A estratégia mudou. Já fiz referência em outros textos ao fato que o PL, partido do casal Bolsonaro, estar se organizando a partir da força evangélica da ex-primeira-dama. Em estratégia inteligente o casal viaja junto, mas parecendo que não está em um mesmo movimento. Ela é a peça mais importante nesse momento. Mobiliza para grandes eventos, nos quais o marido aparece rapidamente. Entretanto fica na mesma cidade do evento, em encontros estratégicos com seus correligionários e construindo articulações para as eleições municipais.

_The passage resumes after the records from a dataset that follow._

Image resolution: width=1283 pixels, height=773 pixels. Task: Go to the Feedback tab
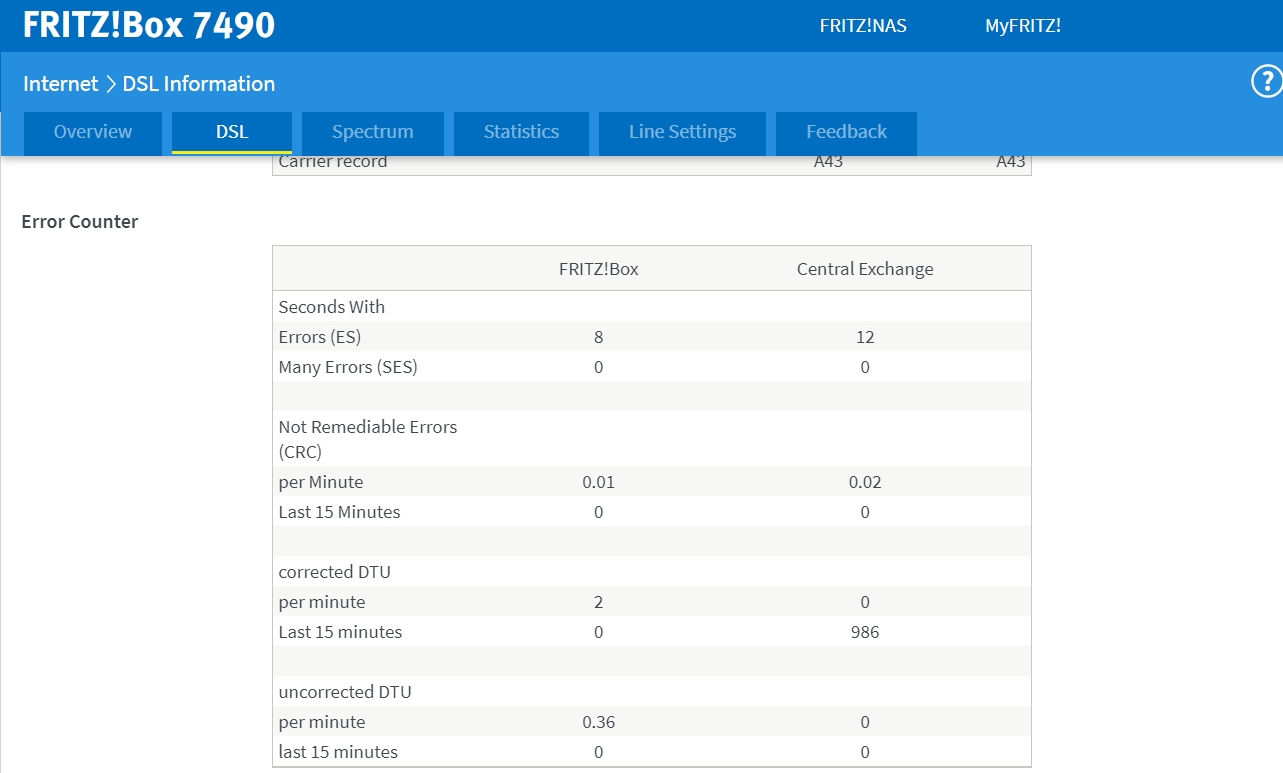[846, 132]
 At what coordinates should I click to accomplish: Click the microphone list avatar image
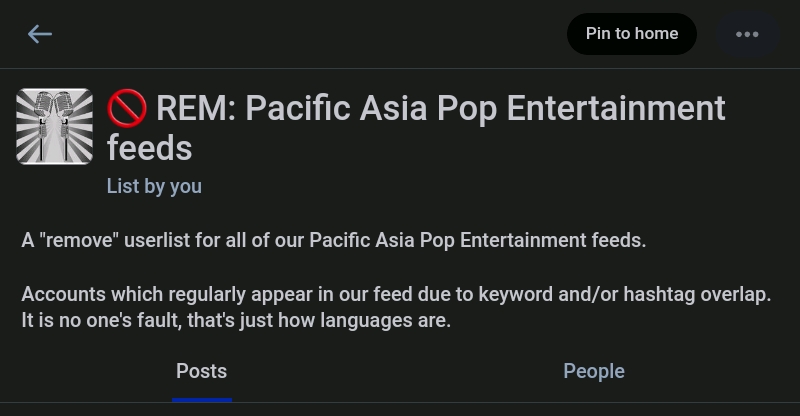pos(55,126)
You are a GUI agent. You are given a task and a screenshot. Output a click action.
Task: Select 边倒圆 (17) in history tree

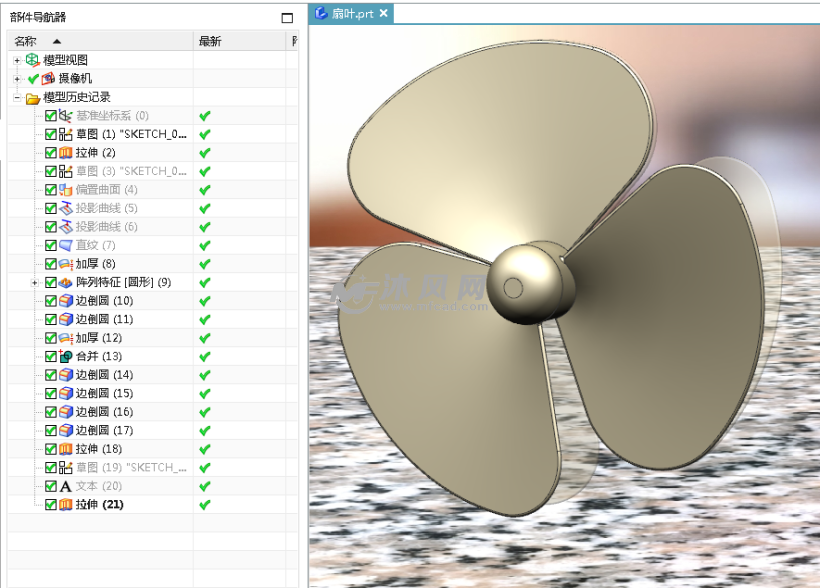click(x=104, y=431)
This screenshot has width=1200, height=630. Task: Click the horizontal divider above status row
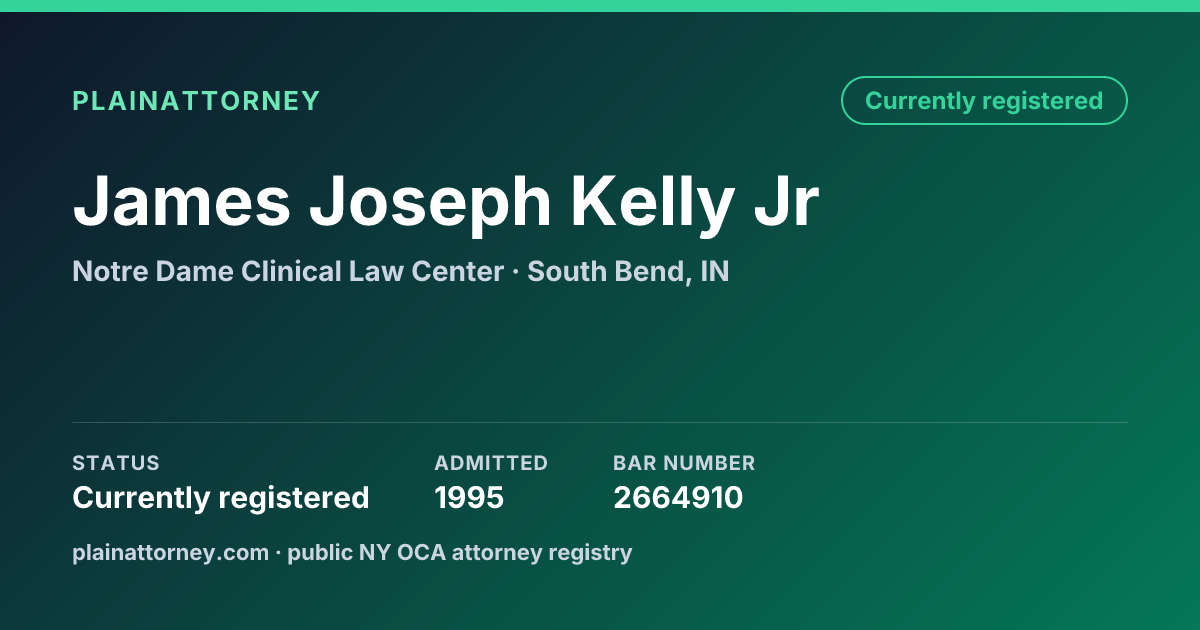600,422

Michele também ajuda a filiar milhares de mulheres ao mesmo PL. Muito eficiente como manobra para fazer crescer o bolsonarismo nas bases. Boa estratégia.
Outro ponto importante é o modo como a direita trabalha a persistência da polarização política. Todas as oportunidades para chegar às redes sociais, sobretudo ao WhatsApp, com suas teses e artimanhas que são aproveitadas ao máximo. Foi assim nas eleições para os conselhos tutelares, no posicionamento quanto a Guerra Israel-Palestina e mais recentemente quanto a eleição na Argentina.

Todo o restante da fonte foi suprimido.